Bill would regulate credit bureaus in Quebec following high-profile data breaches

Quebec’s finance minister wants consumers to be able to freeze their credit files, a service currently unavailable to Canadians.  Minister Eric Girard announced his plan to regulate credit bureaus on Wednesday. It comes following a series of high-profile data breaches this summer.

In June, Desjardins Group revealed the personal data — including social insurance numbers (SINs) — of roughly 2.7 million people was shared with a third party by an employee. At the end of July, the credit card company Capital One said data belonging to 6 million Canadians, including 1 million SINs, was obtained by a hacker.  Recently Revenue Québec said the data of some 23,000 employees and contractors was transferred outside of the organization.
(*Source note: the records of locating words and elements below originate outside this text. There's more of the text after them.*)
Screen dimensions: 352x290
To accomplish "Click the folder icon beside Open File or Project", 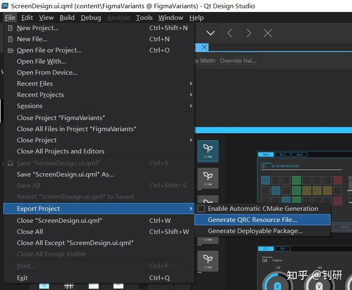I will (x=10, y=50).
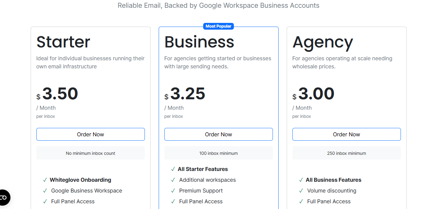Click the checkmark beside All Business Features

point(301,180)
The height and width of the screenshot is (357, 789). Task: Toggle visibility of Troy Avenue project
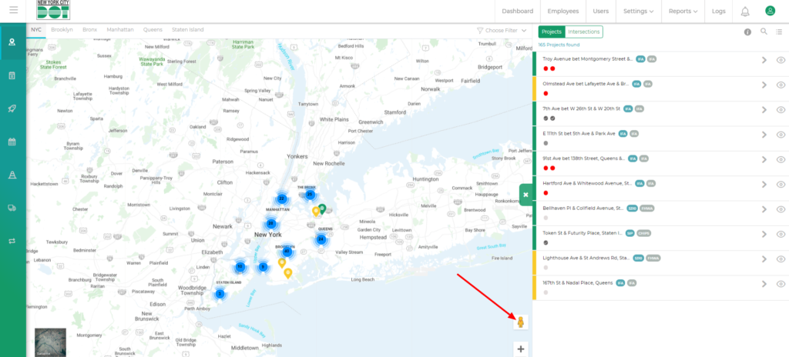[781, 60]
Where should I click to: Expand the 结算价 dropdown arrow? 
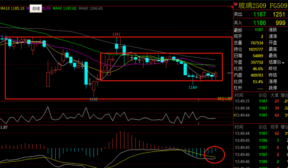(283, 63)
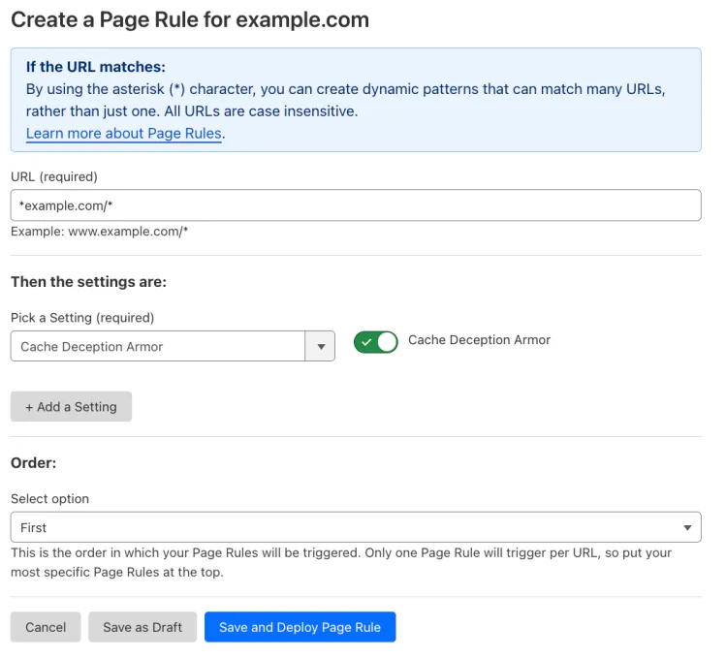Click the URL pattern input field
727x658 pixels.
click(x=355, y=205)
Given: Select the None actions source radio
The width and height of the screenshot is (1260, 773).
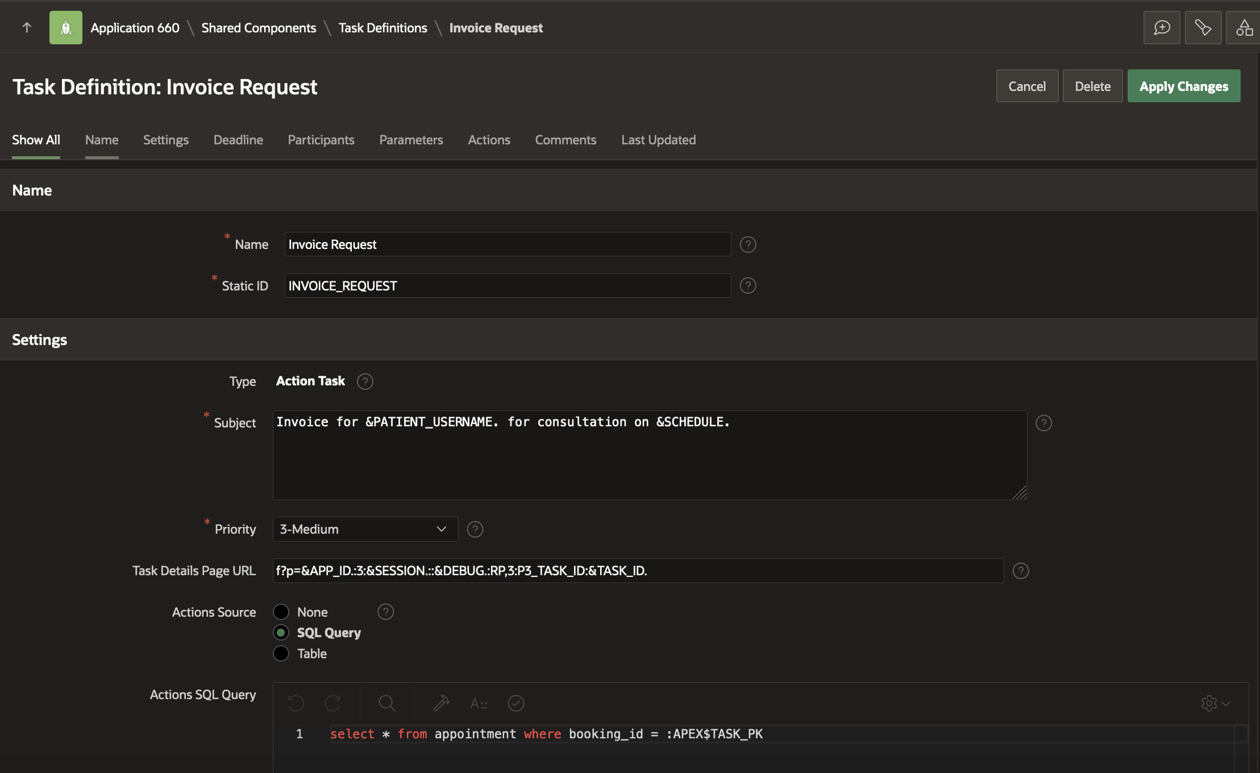Looking at the screenshot, I should [281, 612].
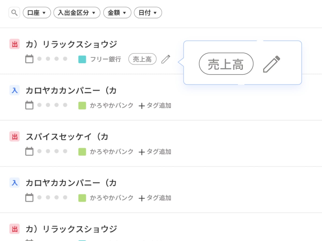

Girard says he wants Quebecers to have access to the best protection offered by the credit industry as the risk of identity theft grows with each data breach.  “It’s in [the credit industry’s] interest to offer the best services to Quebecers,” said Girard.

He said his bill, which he intends to table when the legislature resumes this fall, would set standards that credit bureaus, namely Equifax and Transunion, would have to comply with in order to operate in the province.

Girard said his bill will go further than legislation in place in other provinces by compelling the credit bureaus to allow consumers to freeze their credit file.  This would stop third parties from viewing their file. No new loans and credit cards could be created in their name.  While American customers are able to pay for this service, in Canada credit bureaus only offer credit monitoring.  A CBC Marketplace investigation found credit monitoring does little to protect consumers as consumers are often not immediately notified about suspicious activity.

Opposition wants steep fines for lax data security

Québec Solidaire finance critic Vincent Marissal thinks regulating credit bureaus is a step in the right direction.  But he says financial institutions, whether public or private, must also be held accountable if they have sub-standard data protection.  “There are people losing sleep, who are in depression because their identity has been stolen,” said Marissal, calling the Desjardins breach a “wake-up call.”  He wants these institutions to face “severe” fines that reflect the pain inflicted on their customers.

Girard defends Desjardins’s handling of breach:  Girard said he would be open to a legislative committee studying what happened in the Desjardins case. But he also told reporters that, with help from the Autorité des marchés financiers, Desjardins is “managing the situation properly.”

He highlighted that the credit union is offering identity protection services to all its banking customers, as well as paying for five years of credit monitoring through Equifax (itself the subject of a massive data breach in 2017).  He said the Desjardins data has not yet been found on the dark web, a part of the internet that is not indexed by search engines and serves as home to digital black markets for illegal and stolen goods and services.

Some Quebecers are also petitioning the federal government to have their SINs changed.